Hobby/pasja - Manga i anime
Anonymous - 2012-12-13, 23:49
Nie oglądałam, ale jak już się za nie zabierzesz to sama się wypowiedz (bez spoilerowania )
LadyDracula - 2012-12-15, 19:10
Hunter, w tamtym roku często ją miałam na sobie
Hunter - 2012-12-15, 19:39
Kurcze, szkoda, że moja wada wzroku nie pozwoliła mi tego dostrzec
Anonymous - 2012-12-15, 22:18
twoj avatar jest z death note wiem bo kiedys ogladalem, ale teraz uwazam to za strate czasu raczej bo to troche dziecinne, ale niektorzy lubia, wiec zycze im szczescia
Anonymous - 2012-12-15, 23:45
Tytan26, dziecinne? Wiesz, anime to nie 'chińskie bajeczki' niektóre mają taką fabułę jak nie jeden dobry film, więc z łaski swojej nie oceniaj tego typu animacji po obejrzeniu jednej produkcji.
Anonymous - 2012-12-16, 08:44
A czy mówi tu o ogóle anime, czy o tym jednym tytule?
Hunter - 2012-12-16, 10:38
Tytan26, dyskusje o gustach raczej dążą donikąd, więc życzę Ci szczęścia w tym, co Tobie się podoba
Aya - 2012-12-16, 15:03
Dziwi mnie trochę podejście do tematu anime tego typu - dziecinne. Słyszałam to wyrażenie wielokrotnie - najczęściej z ust tych, którzy nie zagłębili się w ten temat, ale oceniali po okładce. Nie wydaje mi się to kwestią gustu, a raczej pewnego rodzaju ignorancją . Jest bardzo wiele anime poruszających dojrzałe tematy, których nie znajdziemy w wysokobudżetowych filmach. Anime ukrywa się pod kreską, rysunkiem... ale nie jest nim samym.
Anonymous - 2012-12-16, 15:15
A mnie zastanawia, że o szalenie wysokich walorach artystycznych anime mówią tylko fanatycy.
Aya - 2012-12-16, 15:20
rozwielitka, osobiście nie uważam się za fanatyka - nie oglądam aż tak dużo anime.
Nie mówię, że są tylko takie anime, które faktycznie coś przekazują Są też szalone i mniej zrozumiałe... jak w każdej sztuce.
Anonymous - 2012-12-16, 15:22
Nie uważam się za fanatyka, a avatar i nick są totalnie przypadkowe.
Aya - 2012-12-16, 15:37
rozwielitka, okej... widzę, że znasz mnie lepiej - więc zamilknę i tam Ci żyć w tej słodkiej wiedzy.
Anonymous - 2012-12-16, 15:56
Mówię co widzę, a ty zamiast się bronić wolisz uciekać z fałszywym poczuciem wyższości.

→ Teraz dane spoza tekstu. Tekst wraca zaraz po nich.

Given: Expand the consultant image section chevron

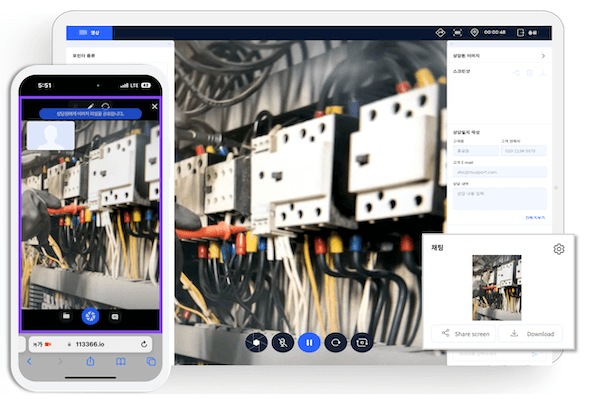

Anonymous - 2012-12-16, 16:30
Aya napisał/a: | Dziwi mnie trochę podejście do tematu anime tego typu - dziecinne. Słyszałam to wyrażenie wielokrotnie - najczęściej z ust tych, którzy nie zagłębili się w ten temat, ale oceniali po okładce. Nie wydaje mi się to kwestią gustu, a raczej pewnego rodzaju ignorancją . Jest bardzo wiele anime poruszających dojrzałe tematy, których nie znajdziemy w wysokobudżetowych filmach. Anime ukrywa się pod kreską, rysunkiem... ale nie jest nim samym. |
Ooo tak, wiele razy zetknęłam się z określeniem ,,dziecinne".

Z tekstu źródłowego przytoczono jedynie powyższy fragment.